Our finding of variation between Australian states in neuropathology reporting is likely to reflect the centralization of elective neurosurgical services and pathology expertise at two major sites in Western Australia, and relative decentralization in New South Wales. Western Australian specimens were almost exclusively reported at sites with access to neuropathology expertise, even when reported by a general pathologist, and predominantly at a single site. In addition, the major pathology provider in Western Australia, while not providing a true synoptic report template for CNS tumors, included some general structural aspects of the report that were conducive to comprehensive reporting.

A limitation of this study is that we were unable to determine whether the quality of the reporting affected clinical decisions, given the complex nature of decision making in high-grade glioma and the need to consider performance status, comorbidities, and patient wishes in determining management plans. Furthermore, the lack of some scoring criteria may not have always affected the message conveyed to the clinician. The retrospective nature of the study meant that we were unable to assess whether discussion at multidisciplinary team meetings took place, or whether reports lacking quality parameters elicited more requests for clarification. In addition, the use of equivocal language or lack of some quality parameters may on occasion reflect suboptimal tissue quality, a small biopsy sample, or an ambiguous microscopic phenotype and not in all settings a poor quality report. Assessment of glioma specimens following previous treatment, including radiotherapy and chemotherapy, may also impact substantially on histologic appearance and sample quality. Hence our finding of lower quality scores for subsequent resections of grade IV glioma may represent the inherent difficulties of examining these specimens, rather than necessarily representing less diligent reporting in the context of a known previous diagnosis. Nevertheless, we were able to review the information that clinicians will have available when making management recommendations, hence approximating the clinical setting.

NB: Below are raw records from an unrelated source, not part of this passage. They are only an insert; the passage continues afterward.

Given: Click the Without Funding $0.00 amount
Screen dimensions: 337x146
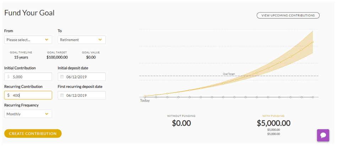Looking at the screenshot, I should [181, 123].
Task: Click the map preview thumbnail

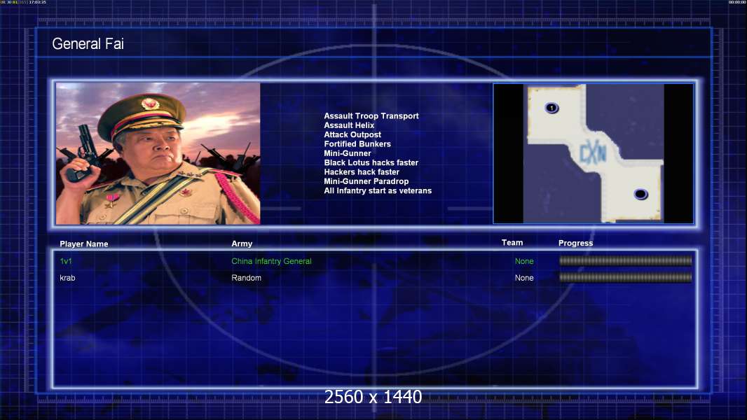Action: pos(593,153)
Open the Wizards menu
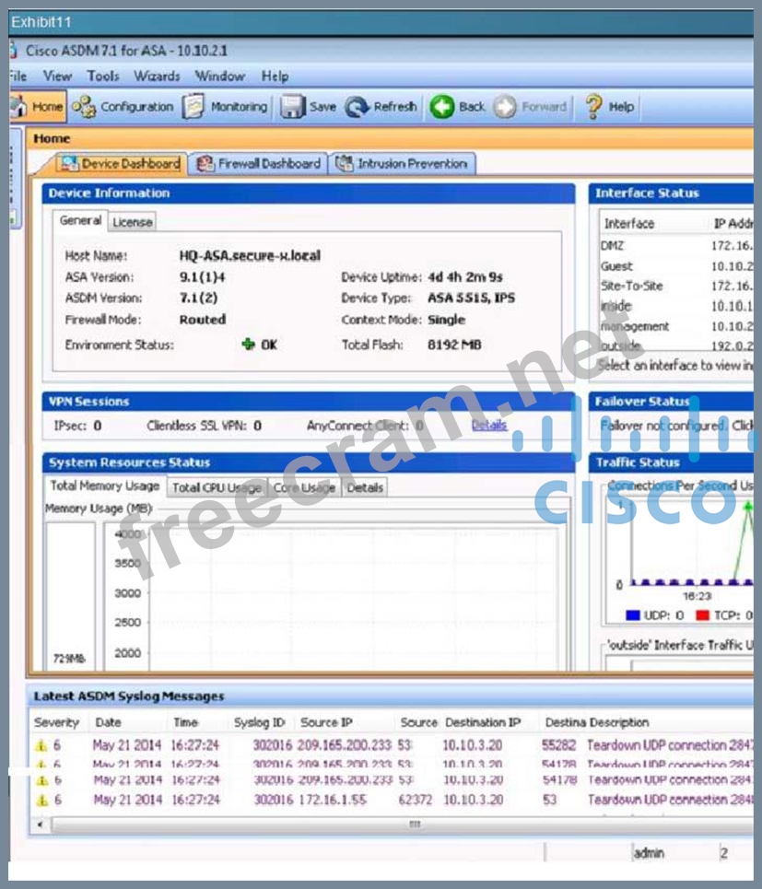This screenshot has width=762, height=889. pos(157,76)
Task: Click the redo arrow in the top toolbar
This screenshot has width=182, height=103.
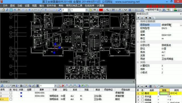Action: (19, 10)
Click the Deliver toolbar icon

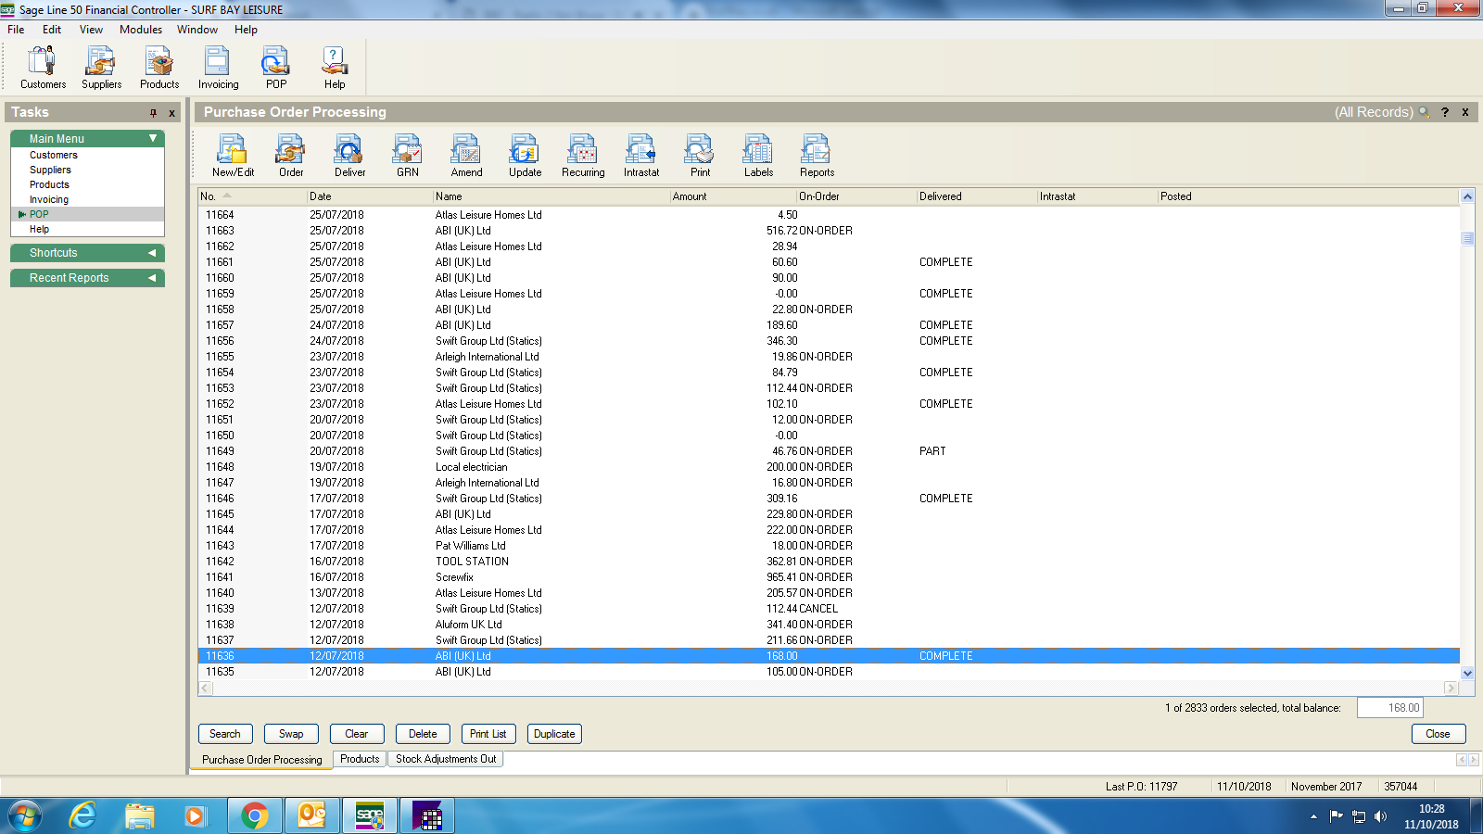(349, 155)
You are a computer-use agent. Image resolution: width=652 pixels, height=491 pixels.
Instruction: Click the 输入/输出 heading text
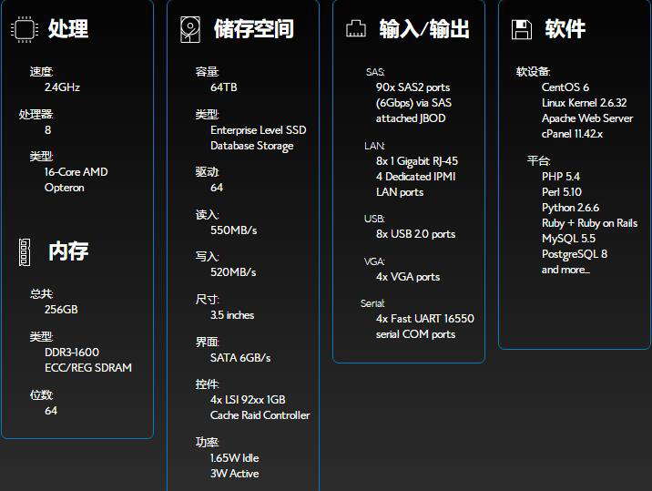(x=424, y=29)
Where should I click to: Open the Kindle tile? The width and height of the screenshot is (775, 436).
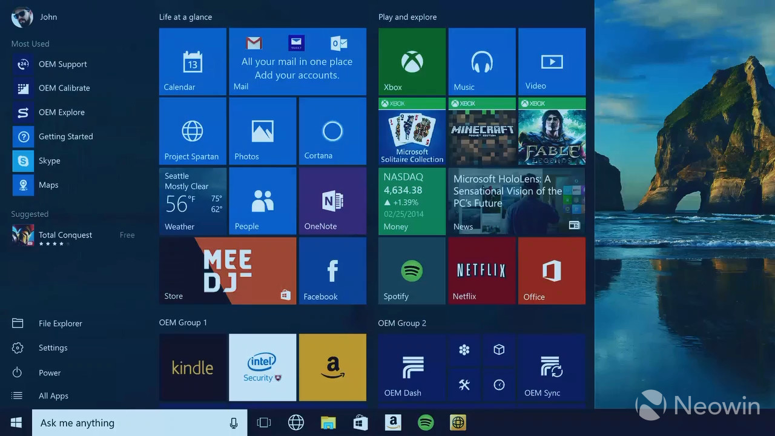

In conclusion, in this audit of almost 600 neuropathology reports, we found that a substantial proportion of reports failed to meet defined quality criteria. The diagnostic conclusion of the report was not supported by the narrative description in the report in over one-fifth of cases. Omissions and inconsistencies in the pathology report have the potential to alter patient management. This study supports the importance of centralized and specialist pathology reporting for high-grade glioma, a need for additional training for non-neuropathologist reporting brain neoplasms, and the case for the development and use of synoptic pathology reporting in this setting. Pathologists should consider including pertinent negatives in reports. Clinicians managing patients with high-grade glioma should seek further clarification around neuropathology reports that provide insufficient or conflicting information, which may alter clinical decision making.

Funding

Cancer Council New South Wales Strategic Research Partnership (STREP) grant SRP 08-10.